As more and more people either delay or forgo having children entirely, will we look to the Metaverse to fill that child-shaped hole in our lives? Well, there’s already signs of an alternative approach to parenthood beginning to emerge. Thanks to a “mod”, an alteration to the game’s original code, in the Sims 4 life simulation video game, you can already adopt a virtual child. Players and fans of The Sims series, also known as Simmers, create child sims, complete with detailed back stories, and put them up for adoption via Instagram adoption agencies. Other players can then apply to adopt these virtual children, assuming they successfully navigate the application process, which requires you to plead your case, and prove to the agency that you’re the best person to raise this virtual child.
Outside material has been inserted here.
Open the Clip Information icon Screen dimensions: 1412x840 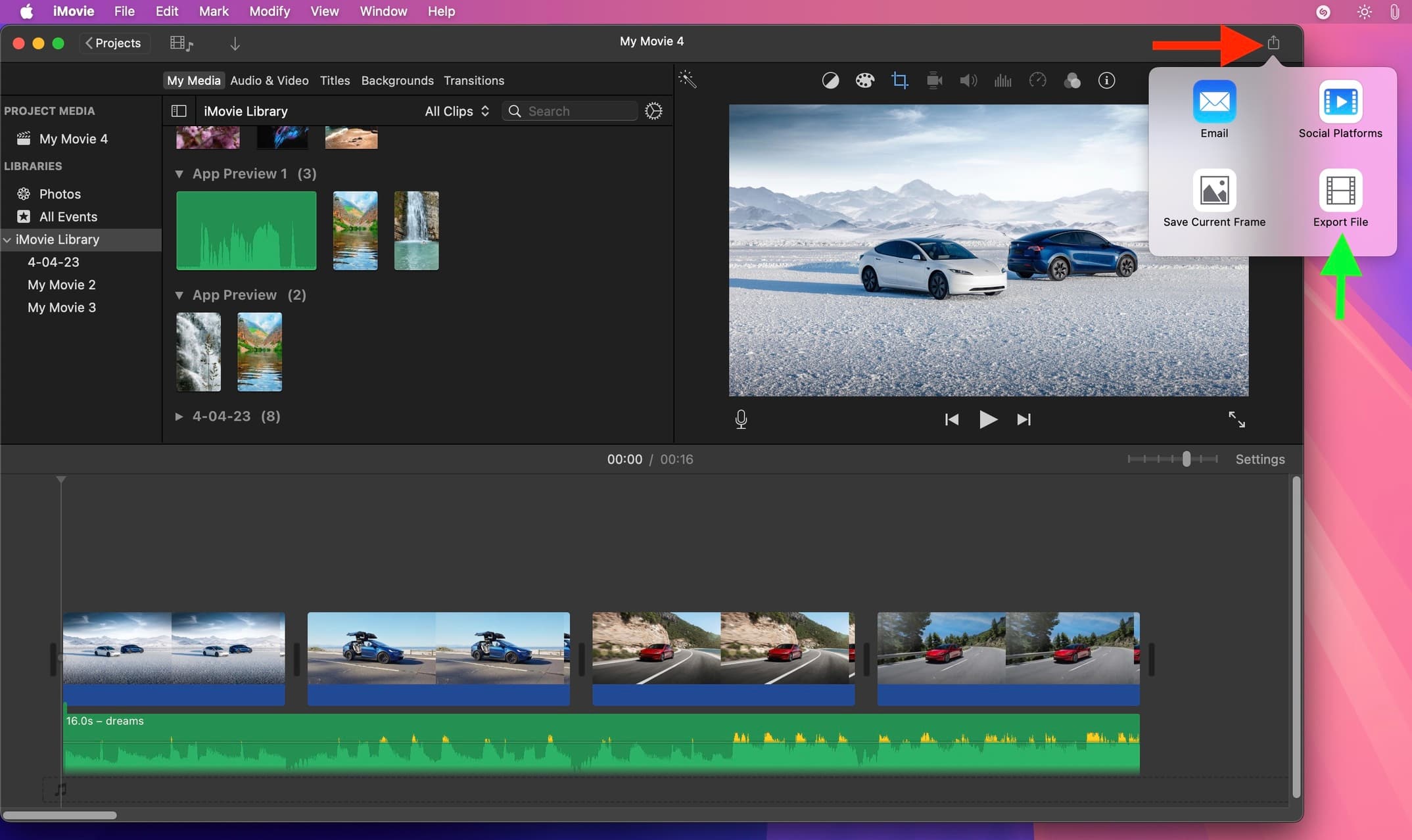click(x=1106, y=80)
But where might the Metaverse take us? And what might the next 50 years hold for us? In a persistent, hyper-realistic, immersive, virtual world, where we are able to create and raise a virtual child, or virtual children, in a way that’s as identical to the real-life experience as we choose it to be, then will real-world parenting become an aberration? In a world where concerns about the environment, overpopulation, the rising cost of bringing up a child, will we all be opting in to having virtual children?


The prospect of a virtual replacement for children and raising a child in the Metaverse has recently been compared to the Tamagotchi craze of the mid-nineties. Some of you may remember these keychain-sized virtual pets from Japan that. If you wanted them to survive, required food, attention, and medicine when they fell sick. But what if the Metaverse could offer us hyper-realistic virtual offspring? Many of us would likely opt for real-world children, but many more, for a variety of reasons, may opt for Meta-children. Or perhaps a combination of the two?
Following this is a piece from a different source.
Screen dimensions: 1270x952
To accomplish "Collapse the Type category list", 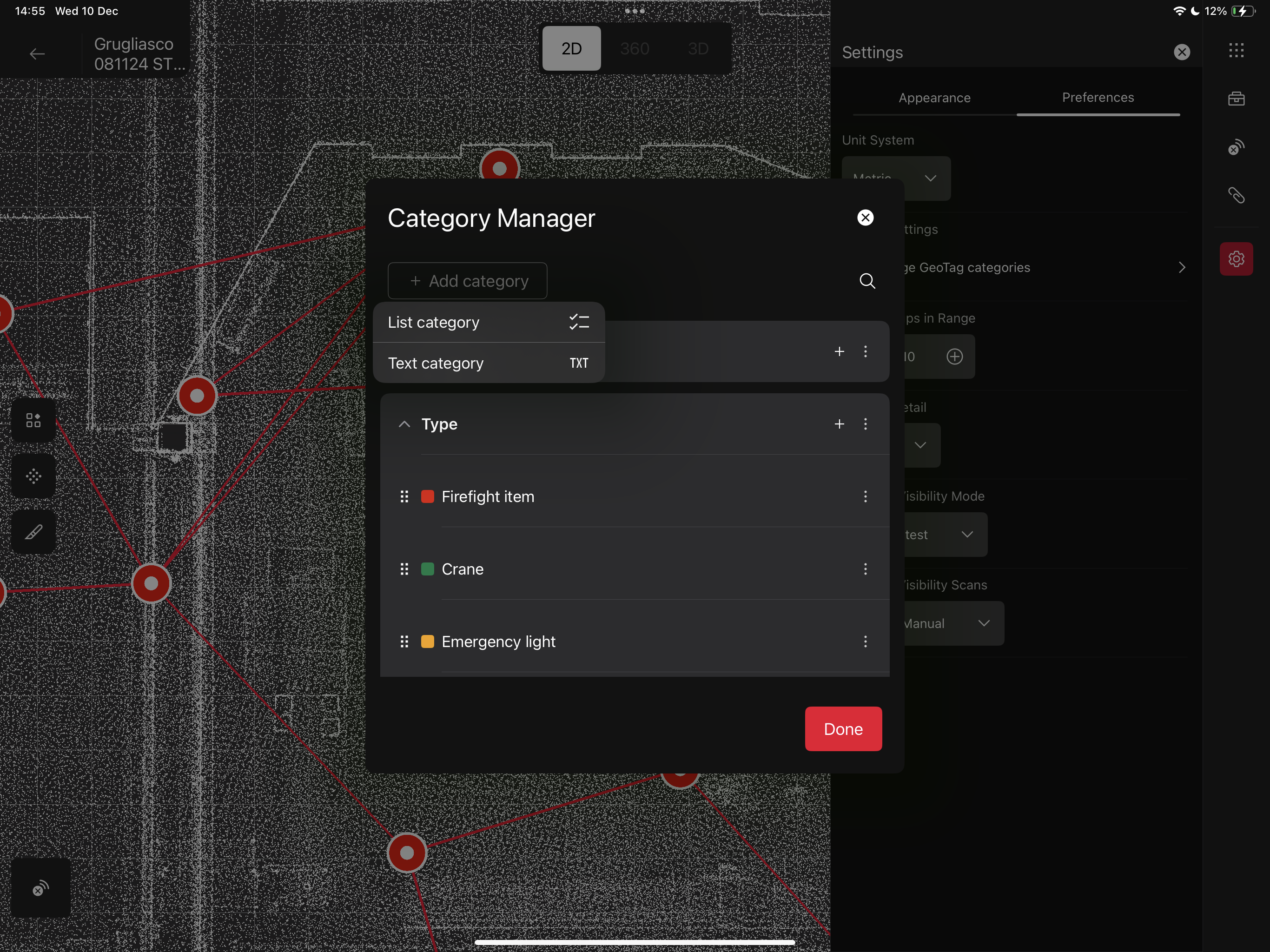I will 404,424.
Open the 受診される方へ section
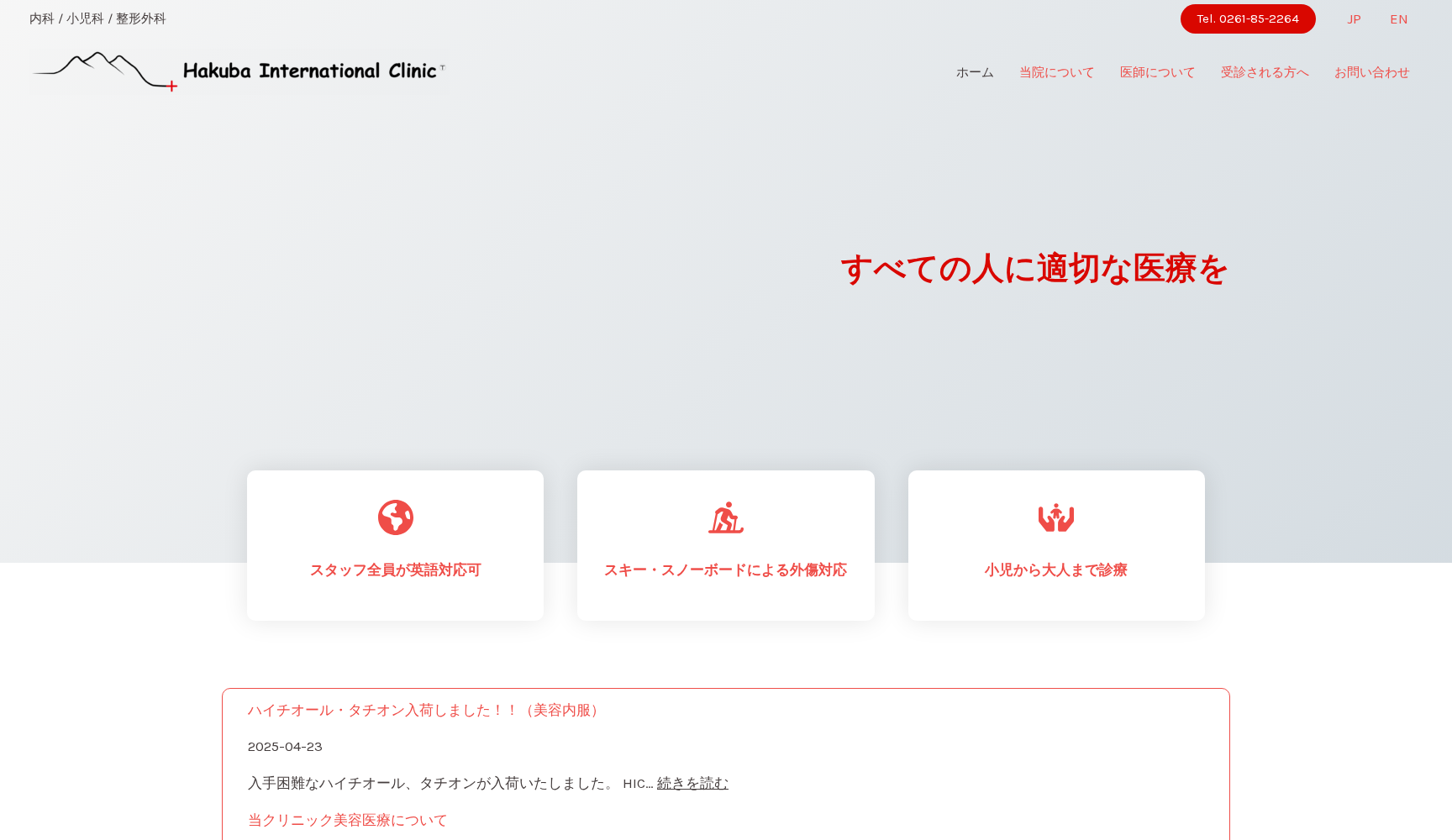This screenshot has height=840, width=1452. pos(1265,72)
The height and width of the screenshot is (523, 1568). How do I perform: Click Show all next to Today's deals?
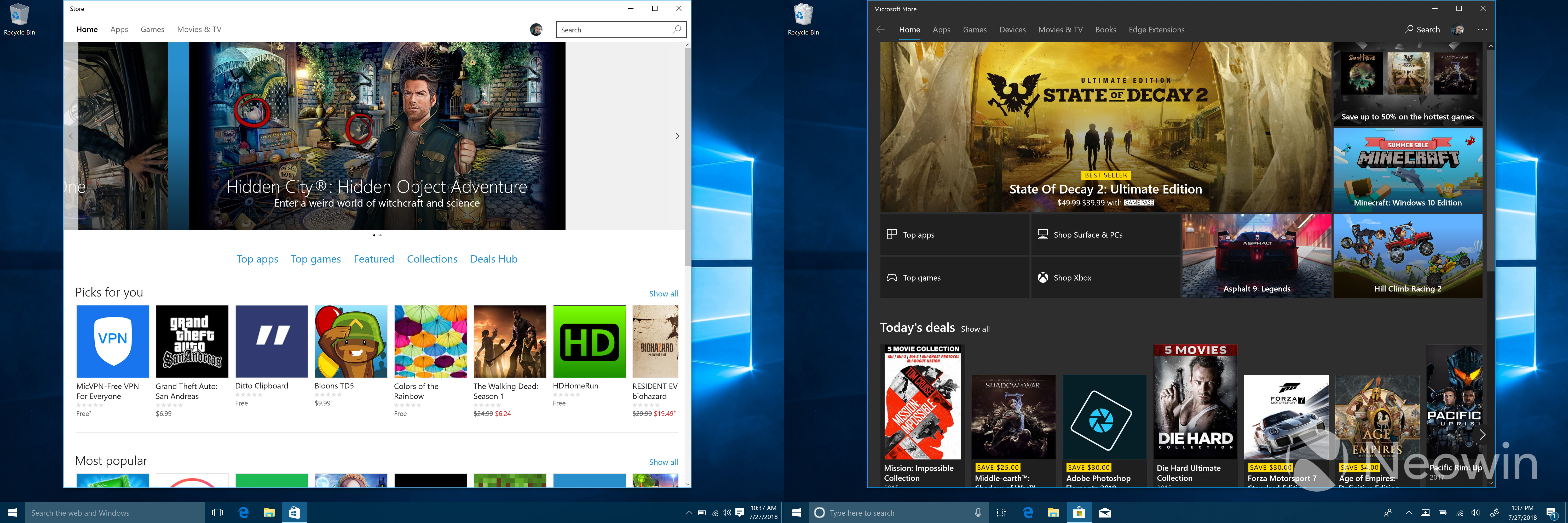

These Meta-children will be, other than their lack of physical presence, indistinguishable from the real thing. They will grow and develop in response to your interactions, they will fall ill and may die, but only if you choose. You will have the option to gift you Meta-child with eternal life, or other superpowers. Flight? Invisibility? You name it, your Meta-children have it.


So who will provide you with these virtual offspring? Companies like San Francisco-based company Soul Machines are already busy creating digital people. Which they do by blending lifelike CGI characters and AI-based autonomous animation to imitate human behaviours and emotions. We’ll return to this topic when someone, somewhere creates the perfect, virtual child, especially if it comes with the ability to skip those difficult teen years.